Item position entries
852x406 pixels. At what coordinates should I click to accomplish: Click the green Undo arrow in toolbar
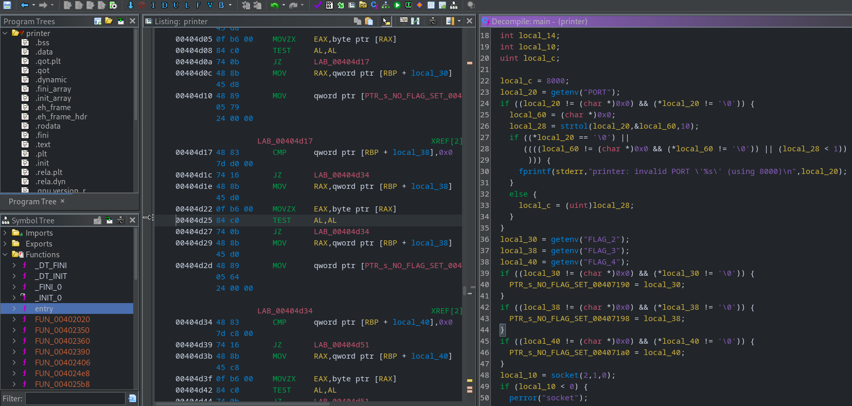pyautogui.click(x=274, y=5)
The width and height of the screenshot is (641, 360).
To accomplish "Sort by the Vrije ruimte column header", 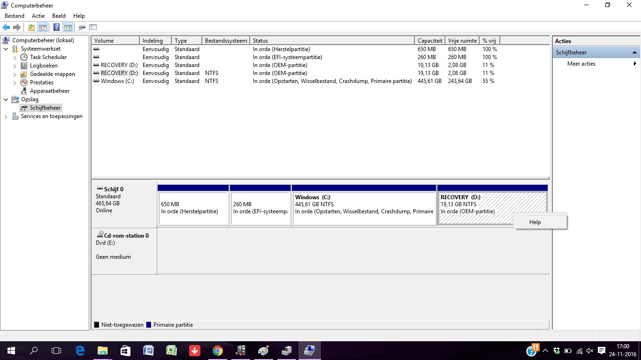I will coord(462,41).
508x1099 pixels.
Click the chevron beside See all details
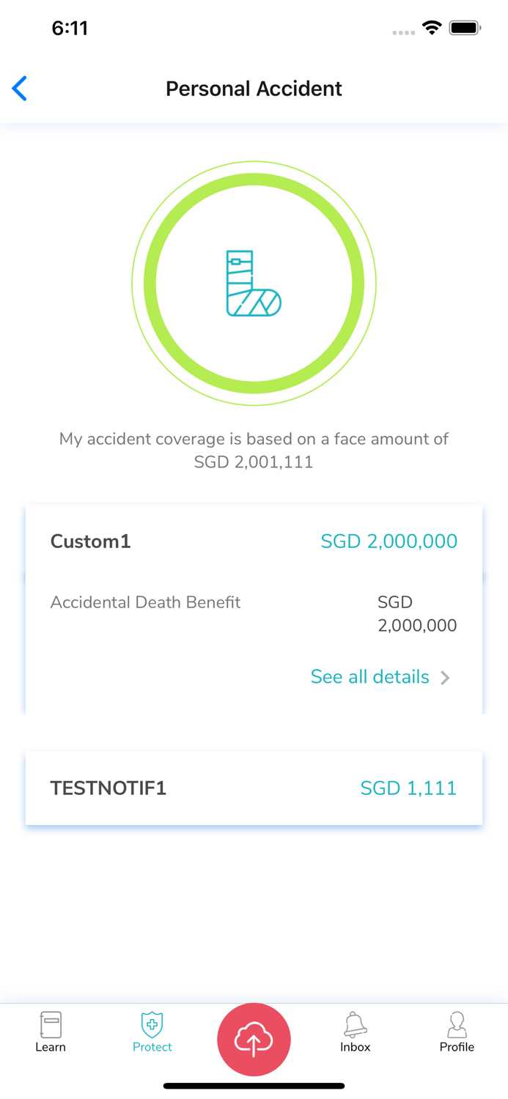445,678
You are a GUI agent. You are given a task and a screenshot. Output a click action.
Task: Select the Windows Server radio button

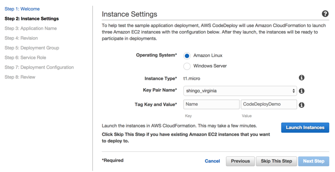[x=187, y=66]
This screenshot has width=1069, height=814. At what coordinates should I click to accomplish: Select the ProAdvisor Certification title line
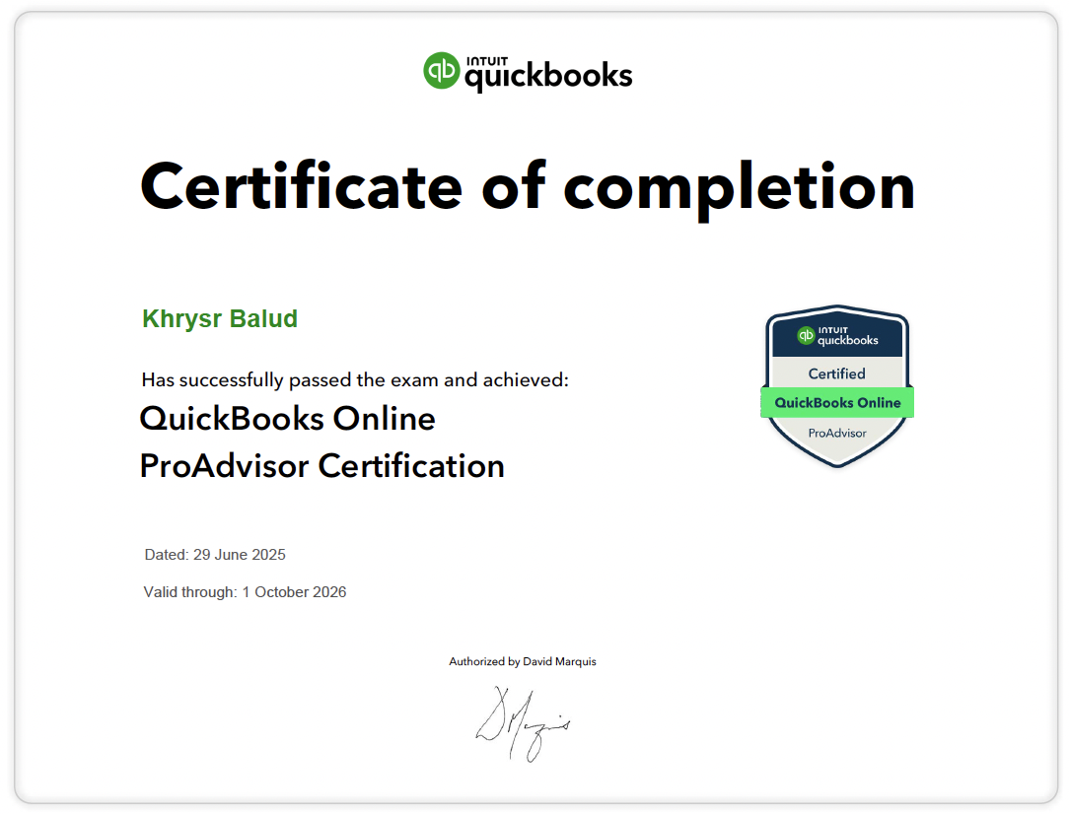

> EXERCISE TASK
Rewrite the stretch from the line containing "You are a GUI" through the end of the records, replacing "radio button" with "option button" and leaving all else unchanged. Omit the pictures from the answer.

> OUTPUT
You are a GUI agent. You are given a task and a screenshot. Output a click action.
Task: Select the Windows Server option button

[x=187, y=66]
This screenshot has width=1069, height=814. At what coordinates should I click to accomplish: Select the ProAdvisor Certification title line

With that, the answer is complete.